(Stored data entries)
──────────

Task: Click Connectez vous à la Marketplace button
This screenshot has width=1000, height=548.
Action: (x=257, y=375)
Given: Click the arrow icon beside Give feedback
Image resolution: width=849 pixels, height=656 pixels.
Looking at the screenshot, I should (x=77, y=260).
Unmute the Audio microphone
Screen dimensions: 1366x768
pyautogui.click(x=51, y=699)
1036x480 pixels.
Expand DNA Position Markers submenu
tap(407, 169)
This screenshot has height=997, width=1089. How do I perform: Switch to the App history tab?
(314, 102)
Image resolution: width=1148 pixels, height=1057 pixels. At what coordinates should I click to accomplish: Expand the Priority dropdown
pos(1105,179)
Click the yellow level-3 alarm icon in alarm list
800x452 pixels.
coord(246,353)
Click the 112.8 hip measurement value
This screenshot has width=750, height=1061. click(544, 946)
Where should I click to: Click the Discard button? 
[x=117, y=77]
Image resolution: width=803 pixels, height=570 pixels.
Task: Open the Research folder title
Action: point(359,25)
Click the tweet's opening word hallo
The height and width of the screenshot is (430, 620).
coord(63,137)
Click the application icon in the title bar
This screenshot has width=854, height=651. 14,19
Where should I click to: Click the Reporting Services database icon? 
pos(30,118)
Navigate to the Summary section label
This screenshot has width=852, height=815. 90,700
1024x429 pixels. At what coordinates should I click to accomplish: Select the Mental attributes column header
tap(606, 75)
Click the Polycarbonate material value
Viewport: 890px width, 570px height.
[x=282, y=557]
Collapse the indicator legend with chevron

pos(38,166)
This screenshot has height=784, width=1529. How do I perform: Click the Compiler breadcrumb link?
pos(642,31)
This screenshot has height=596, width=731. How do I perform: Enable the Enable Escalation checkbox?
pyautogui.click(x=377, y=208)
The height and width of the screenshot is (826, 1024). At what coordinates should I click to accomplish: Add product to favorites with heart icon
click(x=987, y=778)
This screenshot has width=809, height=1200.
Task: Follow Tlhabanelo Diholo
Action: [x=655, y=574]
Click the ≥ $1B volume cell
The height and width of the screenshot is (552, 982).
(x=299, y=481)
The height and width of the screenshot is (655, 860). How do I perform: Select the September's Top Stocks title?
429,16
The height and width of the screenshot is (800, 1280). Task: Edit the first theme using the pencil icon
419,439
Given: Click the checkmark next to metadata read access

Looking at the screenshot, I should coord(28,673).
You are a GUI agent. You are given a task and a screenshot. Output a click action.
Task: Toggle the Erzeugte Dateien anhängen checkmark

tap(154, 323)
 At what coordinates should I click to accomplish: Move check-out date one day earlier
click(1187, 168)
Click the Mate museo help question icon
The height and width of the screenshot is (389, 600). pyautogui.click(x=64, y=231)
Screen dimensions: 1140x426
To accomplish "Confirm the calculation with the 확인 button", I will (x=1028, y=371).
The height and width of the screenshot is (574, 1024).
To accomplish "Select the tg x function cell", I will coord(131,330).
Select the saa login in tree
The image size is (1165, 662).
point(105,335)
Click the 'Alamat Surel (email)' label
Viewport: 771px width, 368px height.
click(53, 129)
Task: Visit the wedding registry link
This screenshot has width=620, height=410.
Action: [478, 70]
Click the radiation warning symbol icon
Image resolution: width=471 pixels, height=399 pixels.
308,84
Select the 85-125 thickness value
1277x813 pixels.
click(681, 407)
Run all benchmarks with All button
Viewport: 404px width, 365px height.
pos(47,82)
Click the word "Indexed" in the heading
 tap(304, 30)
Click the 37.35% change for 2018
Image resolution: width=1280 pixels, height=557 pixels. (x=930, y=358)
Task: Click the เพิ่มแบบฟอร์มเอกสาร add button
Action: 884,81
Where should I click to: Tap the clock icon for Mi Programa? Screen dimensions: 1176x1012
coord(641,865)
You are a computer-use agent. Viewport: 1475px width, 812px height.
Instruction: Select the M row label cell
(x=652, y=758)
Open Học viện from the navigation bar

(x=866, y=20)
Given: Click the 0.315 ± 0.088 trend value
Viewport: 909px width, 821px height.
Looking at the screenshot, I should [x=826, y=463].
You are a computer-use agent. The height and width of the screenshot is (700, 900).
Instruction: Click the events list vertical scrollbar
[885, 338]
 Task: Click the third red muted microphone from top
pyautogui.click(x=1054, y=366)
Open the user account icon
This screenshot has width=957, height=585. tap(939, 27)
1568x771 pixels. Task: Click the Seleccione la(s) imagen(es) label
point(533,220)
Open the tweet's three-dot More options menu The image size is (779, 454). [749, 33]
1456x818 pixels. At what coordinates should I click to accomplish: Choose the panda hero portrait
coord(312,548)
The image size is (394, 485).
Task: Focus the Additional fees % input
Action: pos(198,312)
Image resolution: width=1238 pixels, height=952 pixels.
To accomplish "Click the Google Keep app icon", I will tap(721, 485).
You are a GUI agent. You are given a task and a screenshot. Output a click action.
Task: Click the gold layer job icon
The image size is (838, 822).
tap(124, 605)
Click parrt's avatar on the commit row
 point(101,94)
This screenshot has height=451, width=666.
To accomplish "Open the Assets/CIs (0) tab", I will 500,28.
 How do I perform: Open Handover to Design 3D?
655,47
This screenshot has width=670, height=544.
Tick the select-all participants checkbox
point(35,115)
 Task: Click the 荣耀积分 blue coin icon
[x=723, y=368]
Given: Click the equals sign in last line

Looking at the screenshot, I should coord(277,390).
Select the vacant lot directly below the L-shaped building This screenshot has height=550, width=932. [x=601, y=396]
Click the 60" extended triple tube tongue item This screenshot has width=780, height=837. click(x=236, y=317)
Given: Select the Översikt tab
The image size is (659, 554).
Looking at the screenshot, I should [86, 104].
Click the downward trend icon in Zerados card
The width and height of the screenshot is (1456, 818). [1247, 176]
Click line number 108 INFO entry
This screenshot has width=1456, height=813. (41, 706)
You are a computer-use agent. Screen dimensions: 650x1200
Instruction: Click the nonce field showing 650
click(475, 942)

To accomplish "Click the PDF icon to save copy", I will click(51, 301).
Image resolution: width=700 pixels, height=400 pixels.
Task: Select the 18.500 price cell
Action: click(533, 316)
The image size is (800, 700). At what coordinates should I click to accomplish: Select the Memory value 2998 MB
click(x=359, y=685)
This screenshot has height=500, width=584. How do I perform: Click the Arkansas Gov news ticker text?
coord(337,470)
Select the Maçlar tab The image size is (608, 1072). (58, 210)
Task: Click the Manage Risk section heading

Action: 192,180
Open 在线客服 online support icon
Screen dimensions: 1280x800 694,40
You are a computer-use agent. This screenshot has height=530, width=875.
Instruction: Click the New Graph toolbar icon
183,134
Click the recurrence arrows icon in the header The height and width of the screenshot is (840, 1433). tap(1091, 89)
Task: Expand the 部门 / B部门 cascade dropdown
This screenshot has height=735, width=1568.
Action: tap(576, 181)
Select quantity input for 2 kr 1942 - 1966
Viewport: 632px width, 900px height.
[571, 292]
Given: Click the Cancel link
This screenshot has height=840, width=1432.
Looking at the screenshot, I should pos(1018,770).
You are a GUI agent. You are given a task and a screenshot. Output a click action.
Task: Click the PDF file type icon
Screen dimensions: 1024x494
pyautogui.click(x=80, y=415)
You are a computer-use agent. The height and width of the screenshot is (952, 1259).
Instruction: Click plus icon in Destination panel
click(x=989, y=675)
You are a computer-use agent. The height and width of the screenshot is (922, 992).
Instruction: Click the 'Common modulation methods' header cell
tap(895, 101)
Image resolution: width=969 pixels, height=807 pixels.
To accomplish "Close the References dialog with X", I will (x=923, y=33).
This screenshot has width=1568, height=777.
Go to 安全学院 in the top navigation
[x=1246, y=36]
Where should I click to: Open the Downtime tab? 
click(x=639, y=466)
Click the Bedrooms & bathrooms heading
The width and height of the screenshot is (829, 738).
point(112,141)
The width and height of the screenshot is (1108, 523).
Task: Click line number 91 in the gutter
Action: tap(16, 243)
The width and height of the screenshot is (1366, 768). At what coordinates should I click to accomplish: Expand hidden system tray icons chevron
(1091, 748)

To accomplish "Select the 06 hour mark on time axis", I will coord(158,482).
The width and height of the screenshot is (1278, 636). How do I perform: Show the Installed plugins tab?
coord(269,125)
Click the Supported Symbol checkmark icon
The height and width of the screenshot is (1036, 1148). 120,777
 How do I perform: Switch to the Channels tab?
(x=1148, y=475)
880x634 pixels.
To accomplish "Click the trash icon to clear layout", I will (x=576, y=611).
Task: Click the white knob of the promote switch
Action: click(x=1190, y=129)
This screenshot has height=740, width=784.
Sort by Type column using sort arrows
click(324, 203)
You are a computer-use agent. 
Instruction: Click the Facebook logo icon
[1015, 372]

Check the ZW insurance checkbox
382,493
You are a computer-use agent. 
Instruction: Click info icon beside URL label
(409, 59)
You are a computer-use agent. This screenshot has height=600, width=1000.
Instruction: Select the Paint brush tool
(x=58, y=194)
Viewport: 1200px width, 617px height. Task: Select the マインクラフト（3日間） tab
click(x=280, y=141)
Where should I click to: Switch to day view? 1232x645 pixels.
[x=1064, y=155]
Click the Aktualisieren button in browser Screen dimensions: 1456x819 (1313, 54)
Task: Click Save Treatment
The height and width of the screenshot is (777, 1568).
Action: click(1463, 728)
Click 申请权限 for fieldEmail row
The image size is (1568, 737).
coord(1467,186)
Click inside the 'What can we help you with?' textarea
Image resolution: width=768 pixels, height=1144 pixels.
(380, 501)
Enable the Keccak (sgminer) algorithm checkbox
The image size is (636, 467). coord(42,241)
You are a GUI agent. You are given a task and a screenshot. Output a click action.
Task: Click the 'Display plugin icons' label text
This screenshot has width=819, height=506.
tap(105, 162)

──────────

◆ Action item
Wherever a line above contains the string "computer", count it; then give the total alone.

◆ Solution for this exercise
9